If there is one positive with the pandemic for me personally it has been the opportunity to reset and refocus on goals that I’ve been chasing for as long as I can remember. Some of my highlights so far are:
- I haven’t had a beer since Halloween of 2020 (something that was hard enough to do that I even wrote blog posts about it).
- I haven’t had a soda since Halloween 2021 (with one exception at a place without other options). This was even harder for me than beer as, more than just a social habit, I was physically addicted to soda.
- I’ve hit at least 10,000 steps almost every day since January 20, 2021.
- I’ve published a blog post every Monday, Wednesday and Friday since July 2021.
The list goes on and I’m pretty proud of all of these accomplishments but there is a dark side.
We, as people, tend to always want to do more and “up” our previous record, streak, etc. I’m no stranger to this and the thought has been something on my mind a lot as of late.
This year I have a few streaks I’m trying to accomplish including reading 100 books, walking 10,000 steps every day and a number of others. They’re fun and keep me occupied but, what’s next?
If I walk every day how can I top it? If I read 100 books will I shoot for 150 next year? When will I hit the point when I’m no longer reading books but just scanning them to hit an imaginary number?
If there’s a lesson I’ve learned is that gamification through streaks and similar methods is fun for habit building but isn’t sustainable in the long run. At some point I will no longer be able to walk 10,000 steps in a day, I may not finish a few of the books in my queue and I will miss a post on this site. Not long ago I would’ve considered any one of those things failures. Today I realize they’re just life. Once life changes, through more travel a change in hobbies or for any reason good or bad so must these streaks, nothing lasts forever.
So what does this all mean? It means that I’m going to push to finish some of the streaks I set out for this year to prove to myself, at least in a year when I really don’t have anything else to do, that they can be done. Then I’m going to stop worrying about them. Already the step goal often means, especially during the miserable Florida summer, that I don’t do any other exercises and the “no beer” thing was never meant to be a final “thing.” It was meant to change the habit we had formed of hanging out in our local bar when we had nothing else worth doing.

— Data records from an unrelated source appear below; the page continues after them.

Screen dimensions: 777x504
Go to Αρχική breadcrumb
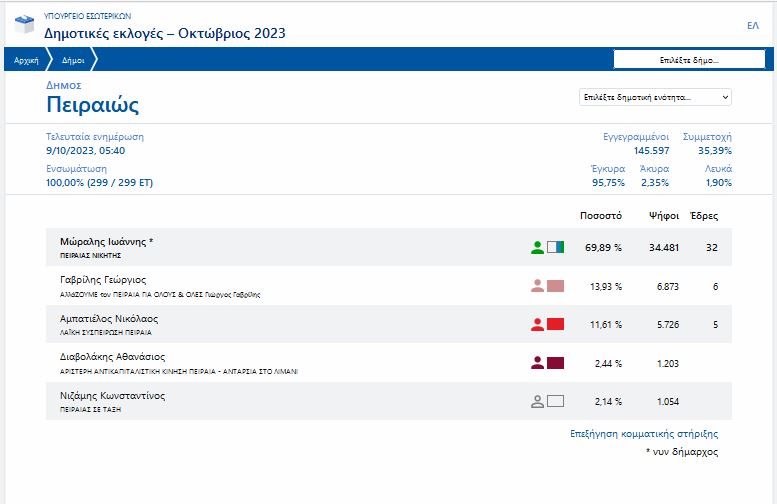(26, 60)
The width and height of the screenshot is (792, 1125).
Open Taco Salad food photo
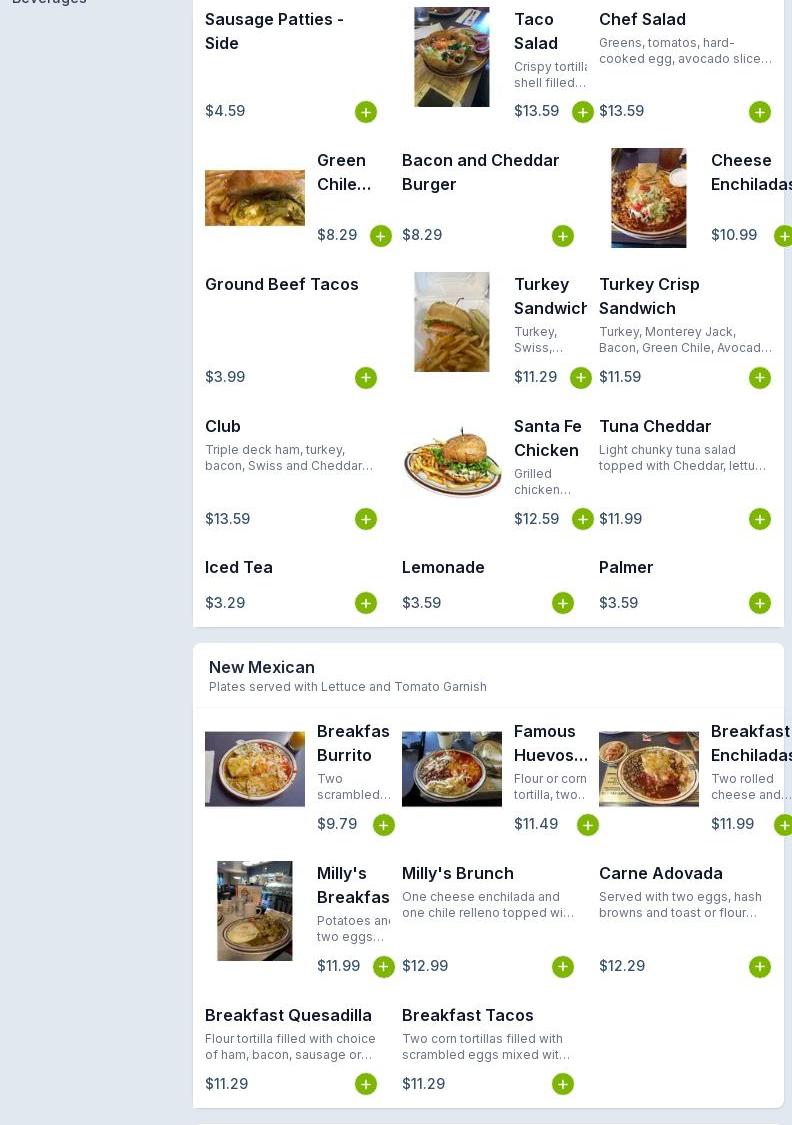click(x=452, y=57)
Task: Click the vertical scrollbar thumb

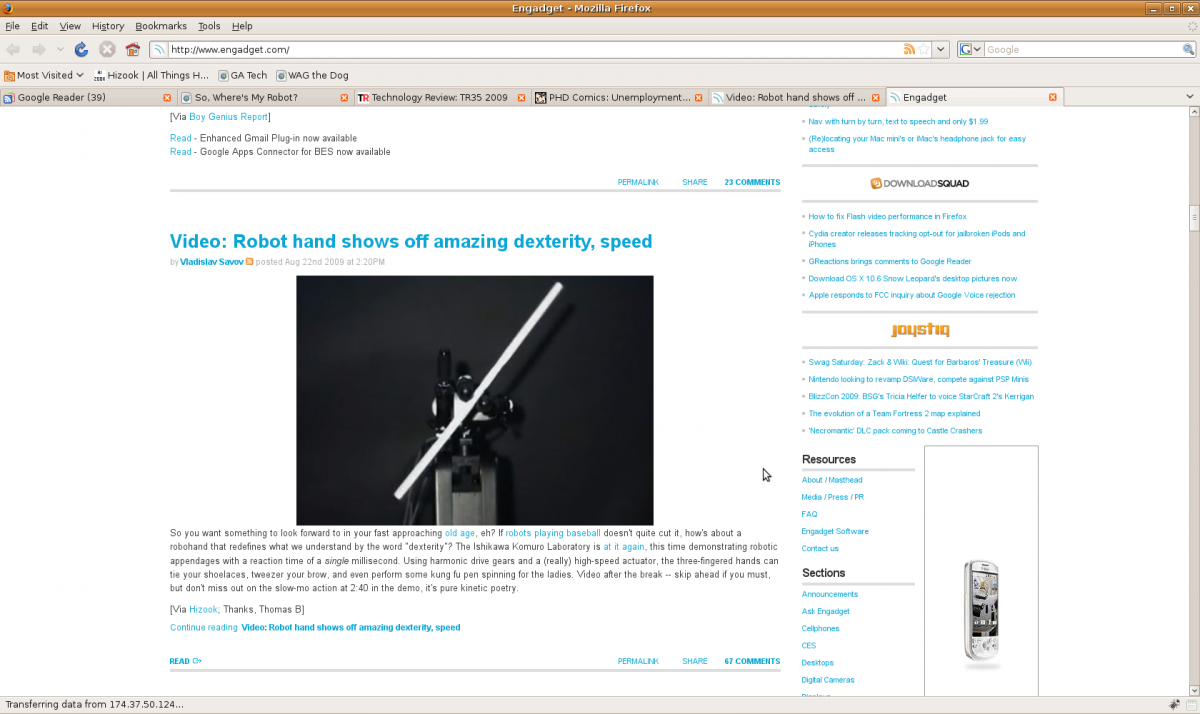Action: 1193,219

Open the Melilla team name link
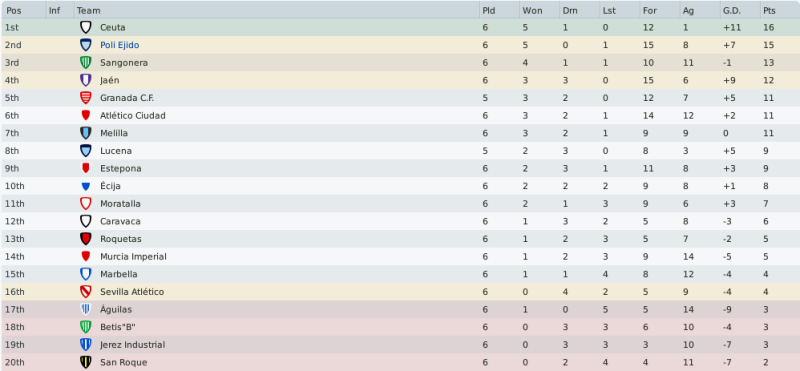click(x=114, y=133)
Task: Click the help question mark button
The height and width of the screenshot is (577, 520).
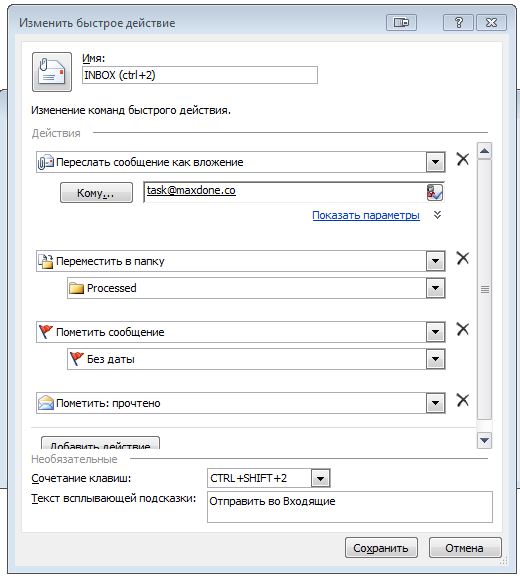Action: 458,23
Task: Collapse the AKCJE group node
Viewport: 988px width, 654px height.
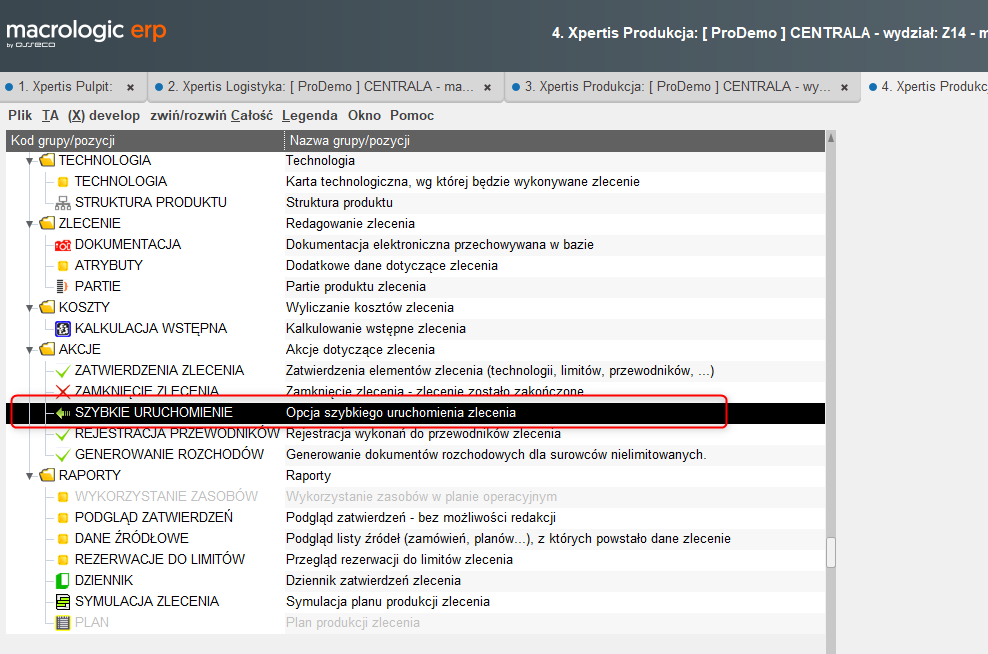Action: coord(31,350)
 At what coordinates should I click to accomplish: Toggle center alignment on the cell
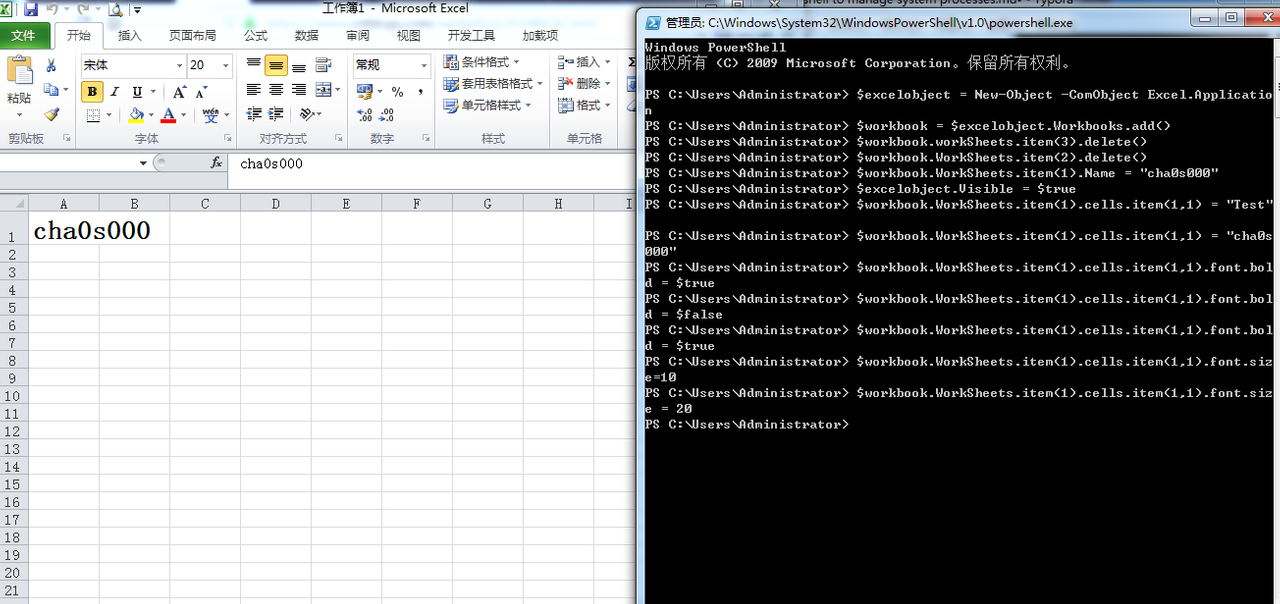[x=274, y=91]
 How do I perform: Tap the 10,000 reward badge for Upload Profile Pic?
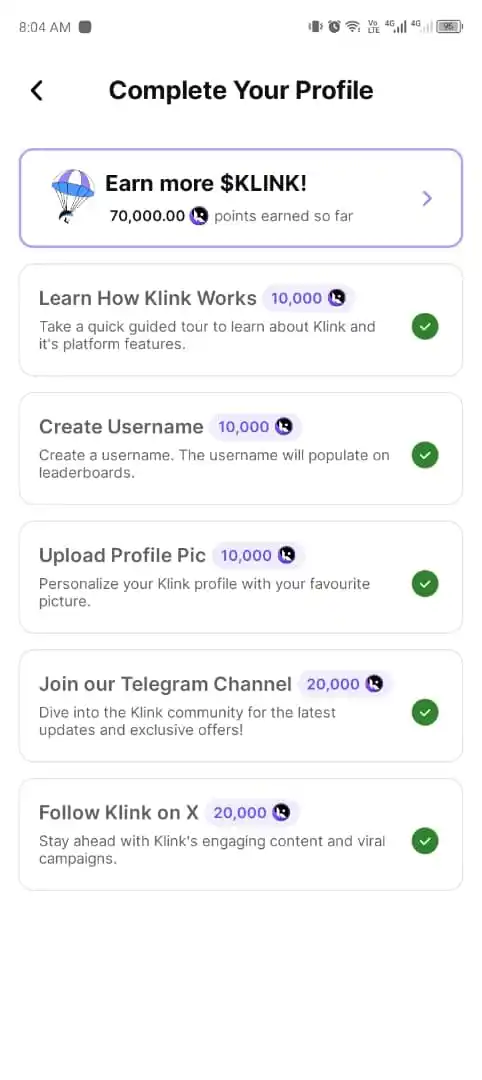tap(258, 555)
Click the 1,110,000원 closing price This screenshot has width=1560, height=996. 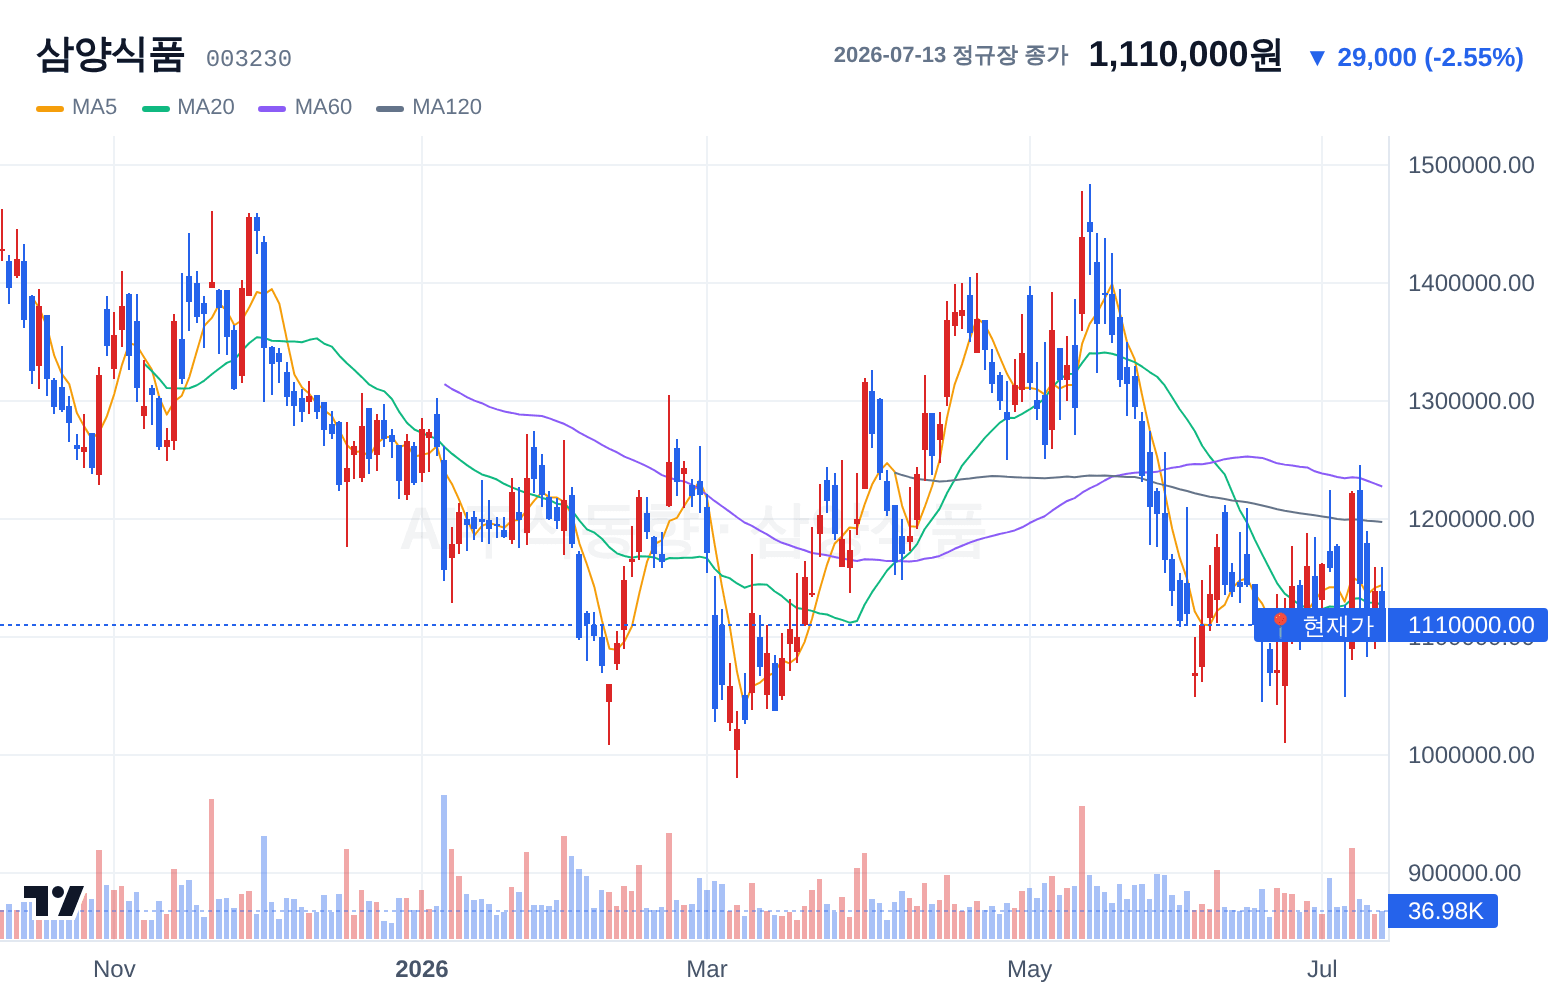[1185, 55]
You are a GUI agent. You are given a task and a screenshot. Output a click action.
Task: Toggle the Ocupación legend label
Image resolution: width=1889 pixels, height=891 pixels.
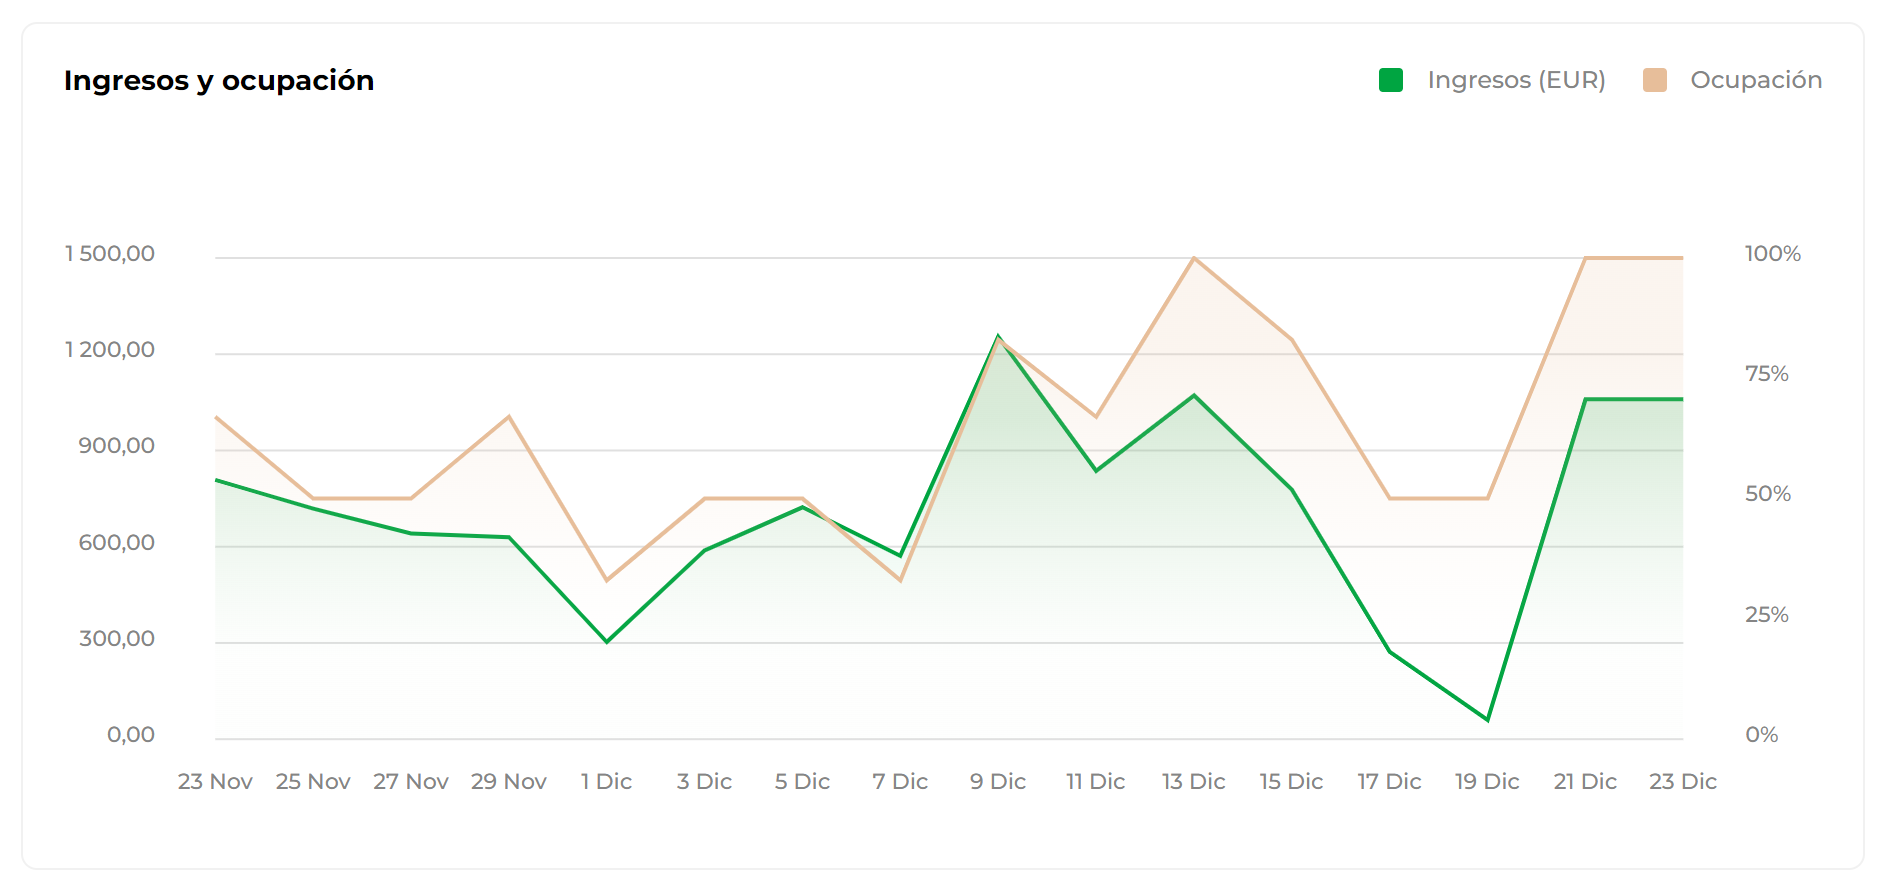pyautogui.click(x=1756, y=80)
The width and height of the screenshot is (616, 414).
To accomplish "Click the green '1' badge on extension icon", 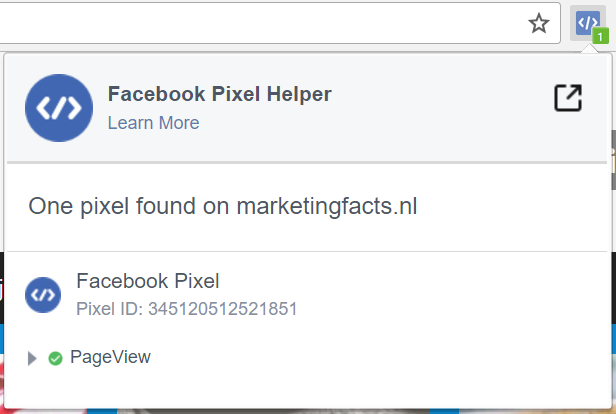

I can always look back at this year and say “I accomplished this or that” but I’ve lost the reason I pursue so many of the habits I’ve been working on. They’re no longer always because I enjoy a walk, or a book or that I have something to say. They’ve become a goal I must complete to continue with the game.
It’s time to stop playing the game and to start living life doing whatever I need to on a daily basis.